OHAPD’s Nationally-Recognized Community Policing Program
The success of the OHAPD Community Policing Approach is
simple: we empower the public housing community in changing our residents from
the inside out. Our success in partnership is a sense of equality, mutual
respect and trust.
Some community policing strategies, such as foot patrol,
resemble policing of years past.
Community is not just another “tack on” program that requires new
resources. It is a philosophy, a management style, and an organizational design
that promotes police-community partnerships and proactive problem-solving
strategies. It is a different way of looking at policing.
In 1992, in response to a high rate of homicides and other
crimes in an area of Oakland that included two of our largest housing
developments, the Oakland Housing Authority Police Department (OHAPD)
introduced a method of community policing designed to encourage residents and
officers to work together to reduce crime. The results were dramatic; almost as
soon as the program was introduced homicides in the area stopped. In fact, from
1992 until 2000 there were no homicides there, and since then there have been
only a few. The program was recognized on national television, and Attorney
General Janet Reno visited the area twice to see the transformation for
herself.
So what is the clue to OHAPD’s phenomenal success? What sets
it apart from other community policing programs? Is theirs a new approach?
Some community policing strategies, such as foot patrol,
resemble policing of years past. Our Community Policing program goes beyond
that; it is a philosophy, a management style, and an organizational design that
promotes police-community partnerships and hands-on problem-solving strategies.
It is a different way of looking at policing.
Our program redefines the roles of the community and police
and the relationships between them. Both share responsibility for social order
and work cooperatively to identify problems and develop practical,
community-wide solutions throughout the public housing population.
- Our program acknowledges that we cannot do the job of public
safety alone and recognizes that we have valuable resources available in our
community.
- OHAPD’s program uses a model called “Health Realization,”
which recognizes that communities are naturally resilient and that their
members have the ability to identify and solve their own problems.
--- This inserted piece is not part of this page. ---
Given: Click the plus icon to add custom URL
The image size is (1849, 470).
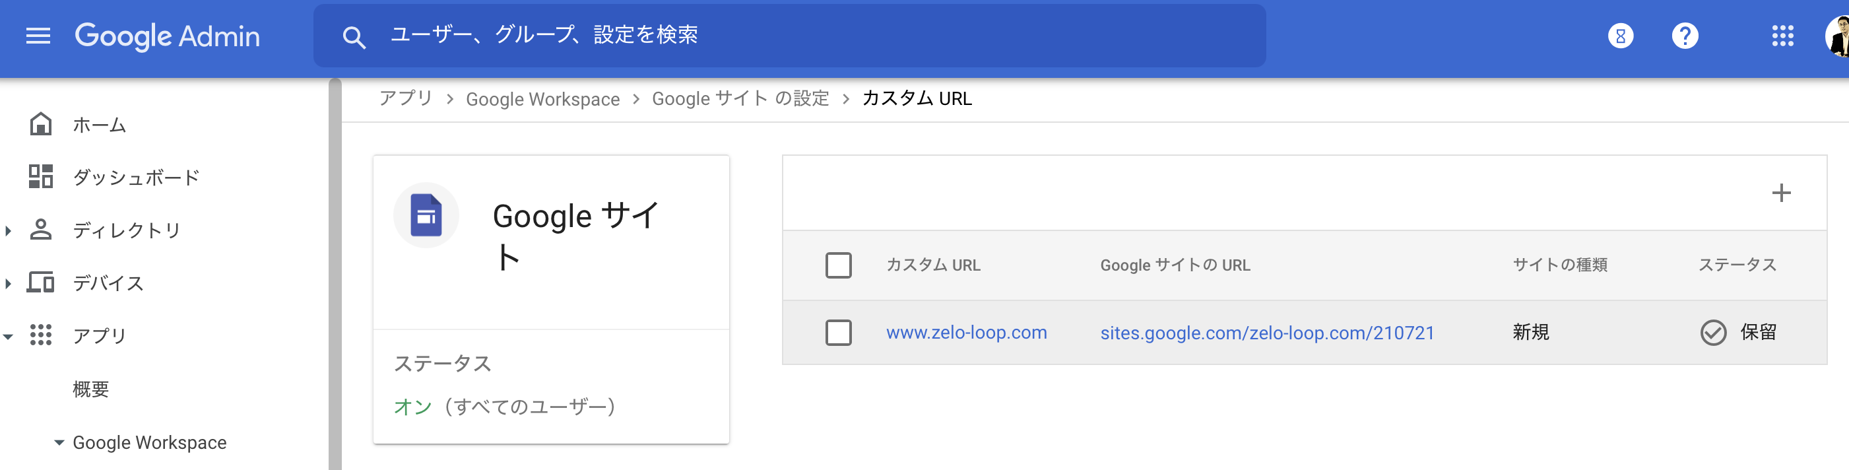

- Community empowerment occurs when we enlist our residents in
identifying their problems, determining their own solutions to them, and then
working together with law enforcement to make positive changes. Only then do
they truly have charge of their own destinies
- The key to the success of the OHAPD Community Policing
approach is simple. We empower the public housing community to change their
lives from the inside out. We create a partnership with the community and they
gain a sense of equality, mutual respect, and trust.